Northern Ireland's agri-food industry is to take a leaf from the aerospace industry's book, in harnessing robots within production lines.

It includes modern automated machines - dubbed 'cobots' (short for collaborative robots) - which are designed to work safely alongside humans or even in the most advanced examples, fully automated factories.

It's hoped embracing more automation could improve productivity, reduce waste, maximise safety and lower costs.

A research and development project has been launched between CAFRE and the Northern Ireland Technology Centre at Queen’s University Belfast (QUB) to investigate applications within the agri-food industry locally.

The project will also see robotics and automation embedded into the future CAFRE curriculum, ensuring local students are equipped for emerging opportunities in this area.

Learning from the aerospace industry

Speaking to Agriland, Minister Poots said: "Most of this technology is already in use in the aerospace industry. The question is how can we look at some of that work that has already been done and that innovation and apply it to the agri-food sector.

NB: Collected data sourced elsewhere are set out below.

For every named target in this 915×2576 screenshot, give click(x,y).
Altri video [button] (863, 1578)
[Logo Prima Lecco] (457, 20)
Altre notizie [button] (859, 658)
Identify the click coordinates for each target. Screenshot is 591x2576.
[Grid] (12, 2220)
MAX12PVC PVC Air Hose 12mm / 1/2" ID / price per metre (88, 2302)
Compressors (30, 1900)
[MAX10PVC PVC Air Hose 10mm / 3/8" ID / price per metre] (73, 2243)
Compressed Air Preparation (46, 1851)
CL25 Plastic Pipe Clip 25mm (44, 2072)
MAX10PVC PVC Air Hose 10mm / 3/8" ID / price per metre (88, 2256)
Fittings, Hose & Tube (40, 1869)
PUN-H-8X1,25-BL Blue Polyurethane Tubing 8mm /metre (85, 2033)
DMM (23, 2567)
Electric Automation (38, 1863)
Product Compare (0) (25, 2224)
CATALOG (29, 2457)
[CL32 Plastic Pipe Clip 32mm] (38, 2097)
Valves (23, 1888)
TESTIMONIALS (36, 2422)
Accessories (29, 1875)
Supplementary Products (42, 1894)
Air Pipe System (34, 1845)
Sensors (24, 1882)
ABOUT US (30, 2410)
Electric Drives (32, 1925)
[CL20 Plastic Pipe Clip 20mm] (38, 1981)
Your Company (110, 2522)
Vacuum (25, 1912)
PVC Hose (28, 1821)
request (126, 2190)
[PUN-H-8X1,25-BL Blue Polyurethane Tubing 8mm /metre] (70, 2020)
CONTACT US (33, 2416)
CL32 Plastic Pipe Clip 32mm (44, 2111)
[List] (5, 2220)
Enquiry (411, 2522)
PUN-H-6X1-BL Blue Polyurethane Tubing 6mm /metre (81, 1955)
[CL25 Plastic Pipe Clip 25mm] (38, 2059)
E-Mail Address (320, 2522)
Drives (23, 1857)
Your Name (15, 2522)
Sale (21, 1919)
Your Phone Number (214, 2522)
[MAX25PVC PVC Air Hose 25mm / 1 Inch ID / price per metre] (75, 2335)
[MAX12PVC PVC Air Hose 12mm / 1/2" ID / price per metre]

I think it's critically important that, as we aren't getting new workers in from eastern Europe. Therefore, those who leave cause a replacement problem. It's critically important that that work is done and artificial intelligence and technology is one means of doing that.

"For the long term security of the industry it is absolutely critical and it's important that this move is made now."

While the cost is likely to mean high technology will remain the preserve of larger firms, Minister Poots explained it could have applications for 'repeat jobs'.

Help to scale-up

CAFRE food technologist Dessie Brady also explained some types of modern machines (such as robotic arms) could be programmed for multiple tasks, offering smaller firms a better return on their investment.

He also said the technology could replace some of the more tedious tasks, offering employees more fulfilling work.

The new robotics laboratory at CAFRE will even allow business managers to simulate how it would look to transform their own processing plant into an automated setup.

The team are able to simulate a full year's worth of production to identify any potential trouble spots without the cost of - and the entrepreneur can even take a look at a life-sized version of how their factory will look using virtual reality (VR) technology.

Mid Ulster District mayor Paul McLean takes a look at his virtual factory

Queen’s University vice-chancellor Prof. Ian Greer said it could help smaller companies scale up.

“At Queen’s, we are focused on seizing opportunities where Northern Ireland has international strength and capability," he said.

Working closely with industry, we hope that our cutting-edge research and expertise robotics, automation and manufacturing will help transform food manufacturing and packaging processes and allow local companies to deliver growth and scale-up.”

But there will still be some challenges to overcome.

Andrew Schofield, a senior manufacturing engineer at the Northern Ireland Technology Centre, explained: "It's very challenging for the agri-food sector because of the typically organic nature of products - it makes them difficult for the machines to handle.

"Automation is normally designed around regular repeatable, reliable manufactured components."

But he is confident the technology will eventually catch up.

"It's already adapting to the agri-food sector, with things like soft grippers [for the robots] which are better designed to handle food products," he said.

Minister Poots concluded: “The last 100 years has seen technology advance at an incredible rate. In this centenary year for Northern Ireland, I am encouraged to see the local sector preparing for the next 100 years."